* **TRY IT**
Write out exactly the lines below that run from the one containing "You are a GUI" through the one containing "Task: Collapse all nodes in the project tree", both included, with no other lines.

* **PROVIDED DATA**

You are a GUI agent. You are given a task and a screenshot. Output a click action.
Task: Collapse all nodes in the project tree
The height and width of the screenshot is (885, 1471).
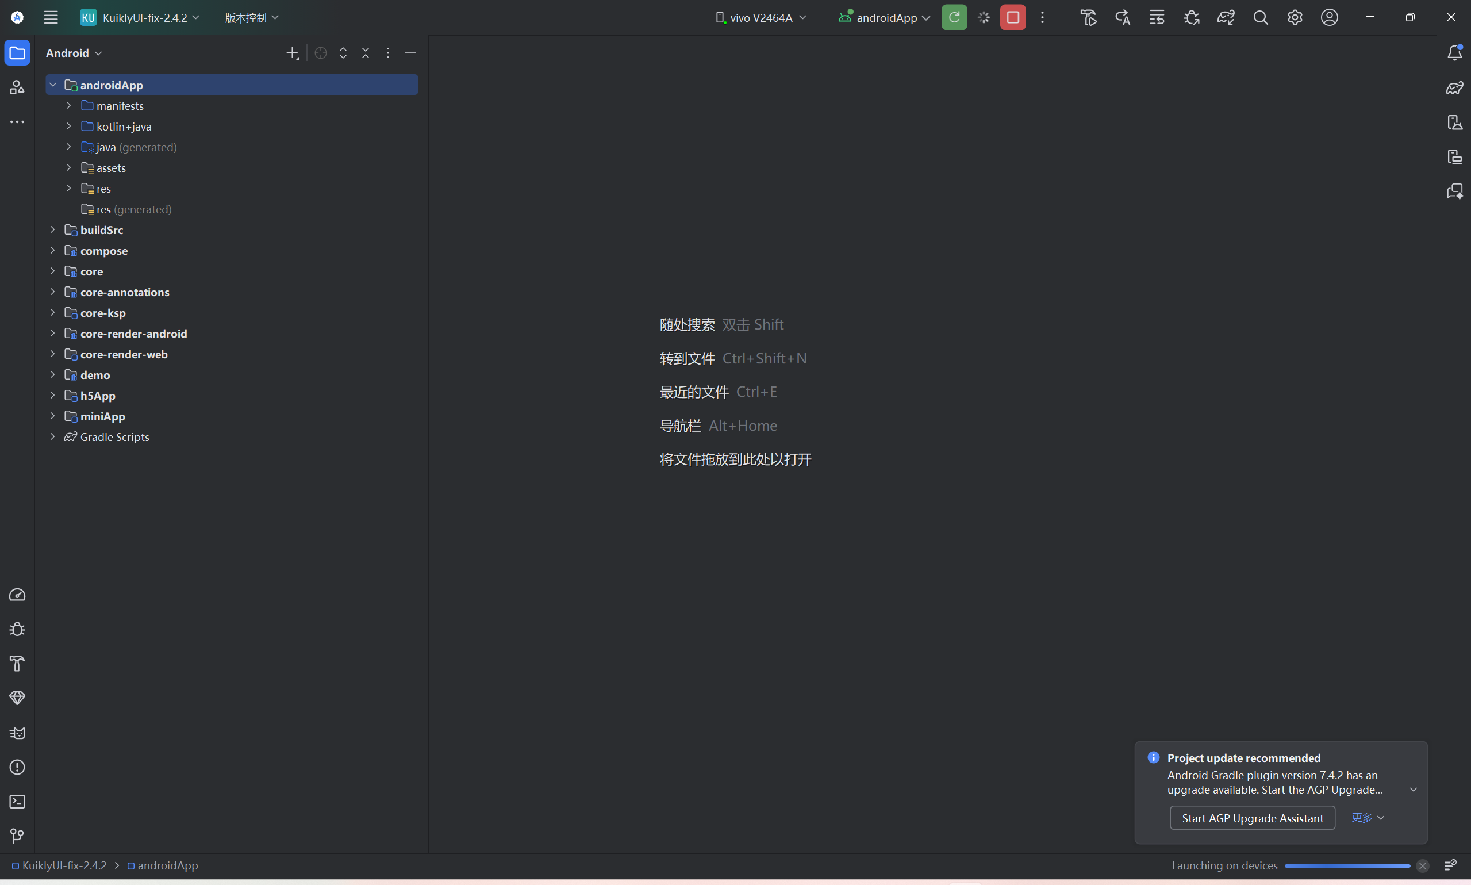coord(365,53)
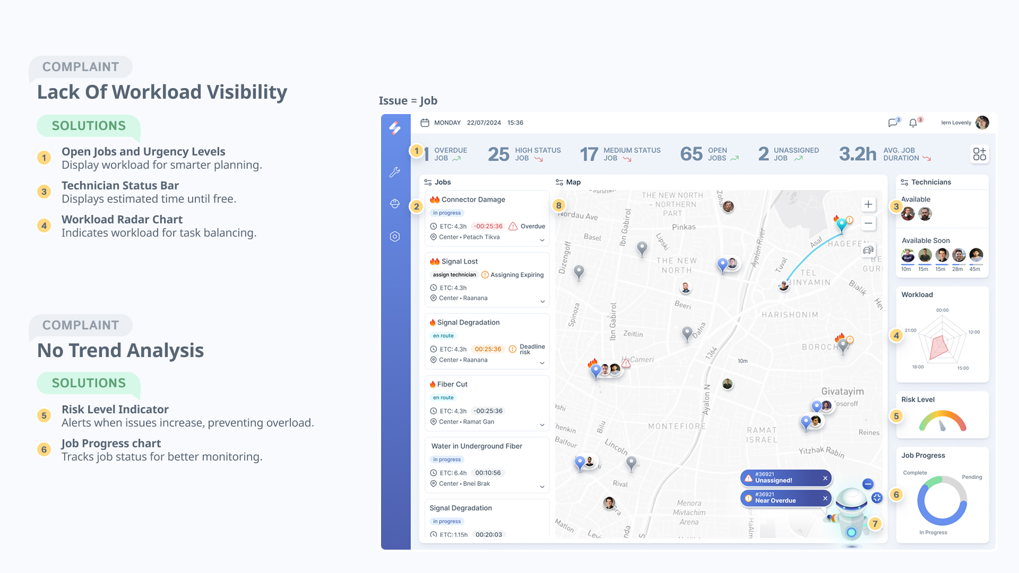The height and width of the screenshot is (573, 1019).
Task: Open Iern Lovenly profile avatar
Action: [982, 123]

---

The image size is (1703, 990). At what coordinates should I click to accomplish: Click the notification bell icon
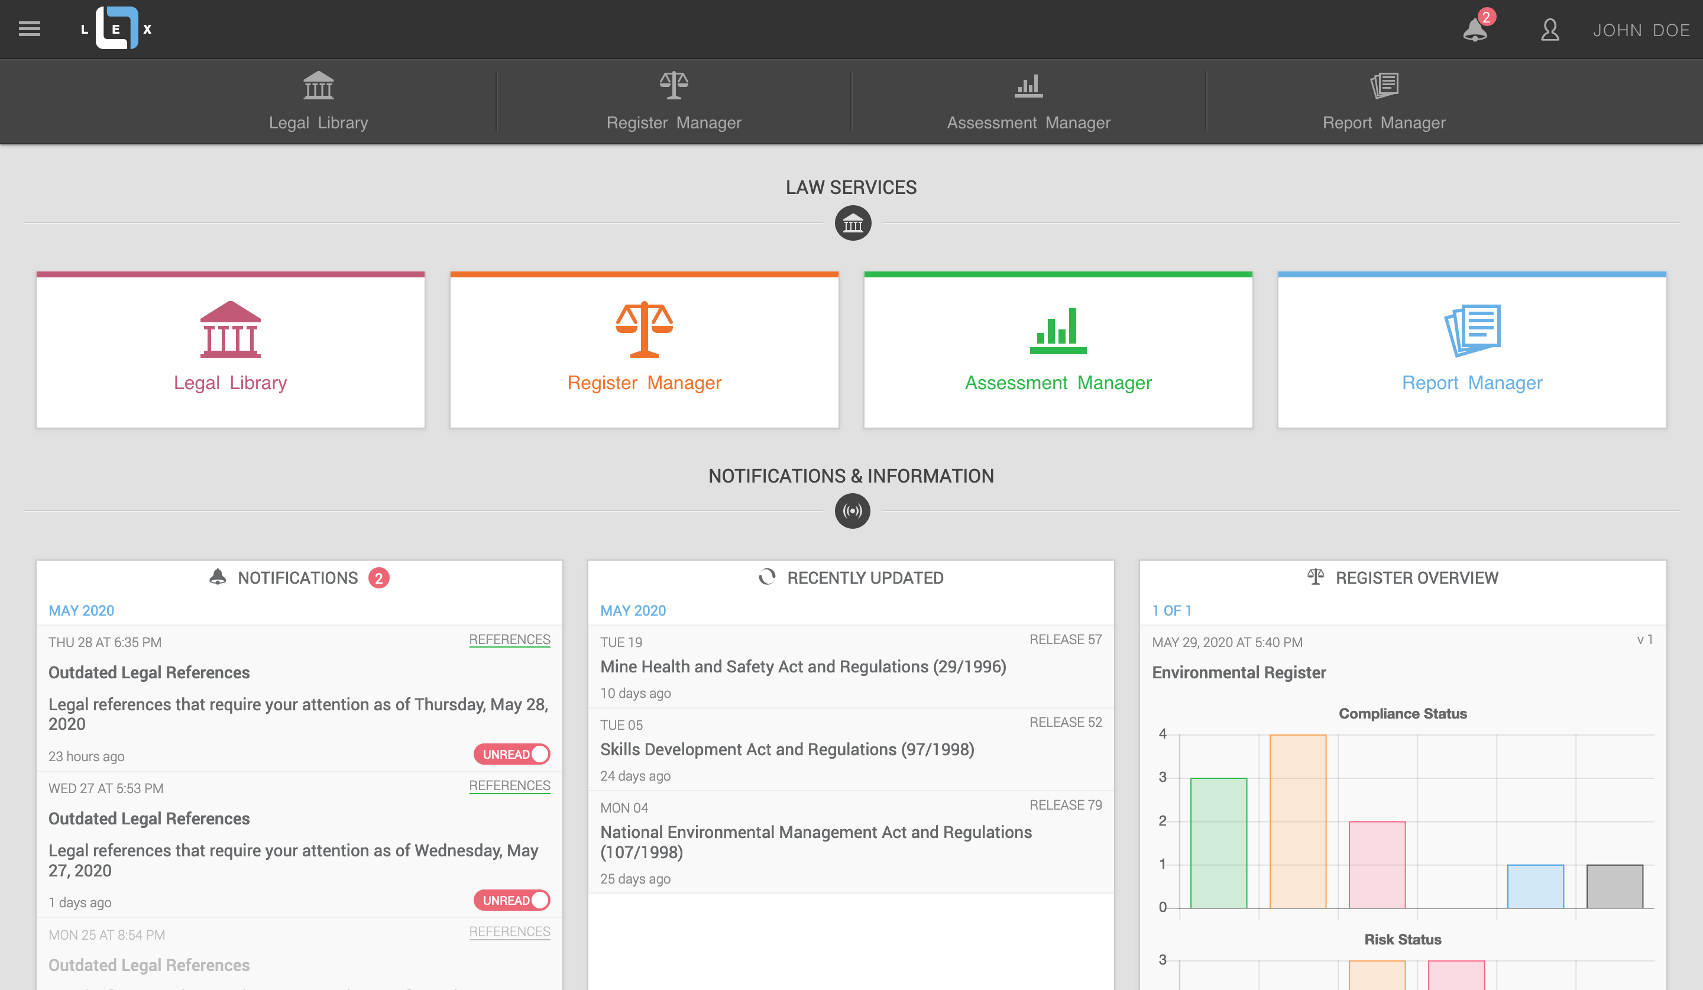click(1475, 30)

* **COMPLETED EXERCISE**
You are a GUI agent. You are given a task and a screenshot. Output a click action.
Task: Collapse all nodes in the project tree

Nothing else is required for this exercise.